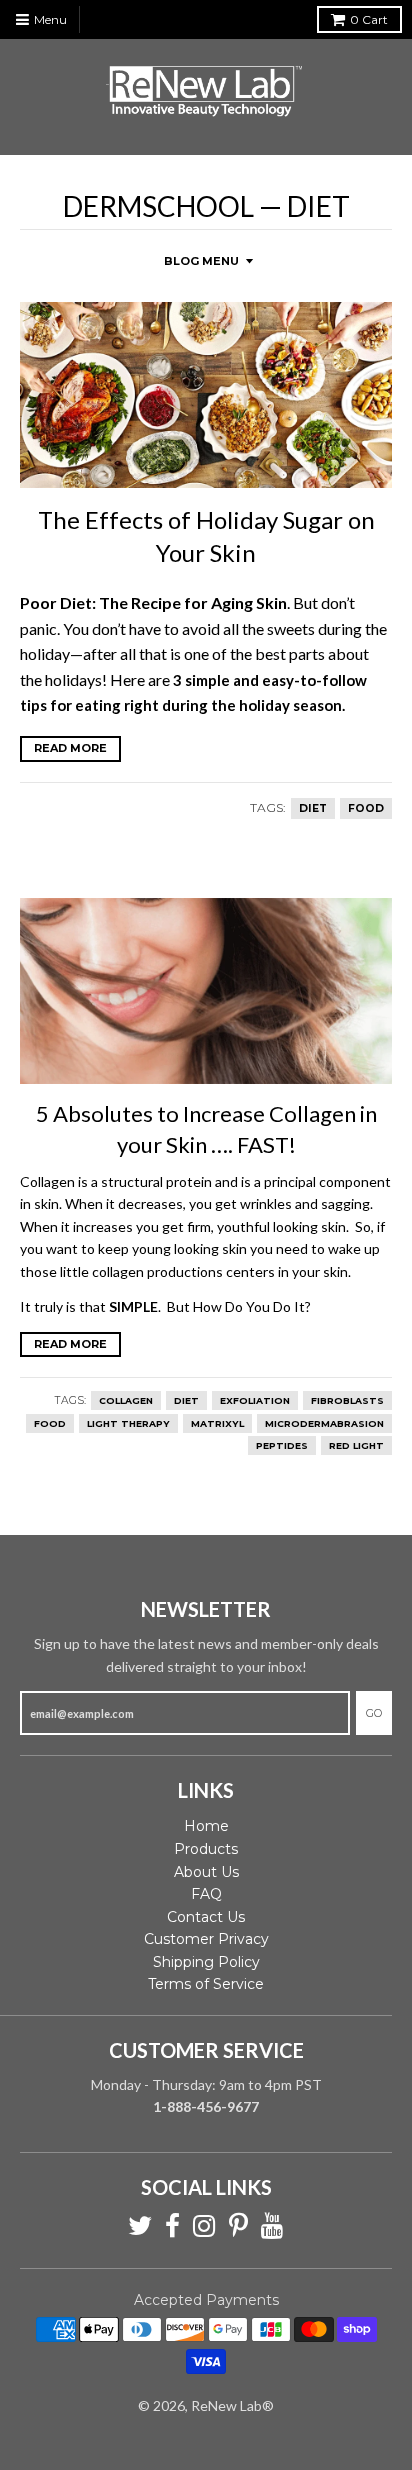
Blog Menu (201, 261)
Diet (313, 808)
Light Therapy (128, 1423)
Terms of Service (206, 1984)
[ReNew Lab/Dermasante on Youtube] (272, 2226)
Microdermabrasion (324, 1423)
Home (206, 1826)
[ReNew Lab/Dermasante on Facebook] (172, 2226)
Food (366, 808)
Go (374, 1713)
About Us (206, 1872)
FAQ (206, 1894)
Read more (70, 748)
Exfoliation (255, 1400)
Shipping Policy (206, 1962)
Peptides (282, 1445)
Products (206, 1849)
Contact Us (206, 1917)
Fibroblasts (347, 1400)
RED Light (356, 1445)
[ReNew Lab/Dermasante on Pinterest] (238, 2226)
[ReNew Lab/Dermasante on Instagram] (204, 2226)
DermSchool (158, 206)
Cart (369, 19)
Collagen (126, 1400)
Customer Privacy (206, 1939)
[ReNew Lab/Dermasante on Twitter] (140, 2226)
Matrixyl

▬▬▬▬▬▬▬▬▬▬

[Try it]: The line with "Read more (70, 748)", the last line of the data above, and every line between them should be duplicated exactly, with nothing else.

[Answer box]:
Read more (70, 748)
Exfoliation (255, 1400)
Shipping Policy (206, 1962)
Peptides (282, 1445)
Products (206, 1849)
Contact Us (206, 1917)
Fibroblasts (347, 1400)
RED Light (356, 1445)
[ReNew Lab/Dermasante on Pinterest] (238, 2226)
[ReNew Lab/Dermasante on Instagram] (204, 2226)
DermSchool (158, 206)
Cart (369, 19)
Collagen (126, 1400)
Customer Privacy (206, 1939)
[ReNew Lab/Dermasante on Twitter] (140, 2226)
Matrixyl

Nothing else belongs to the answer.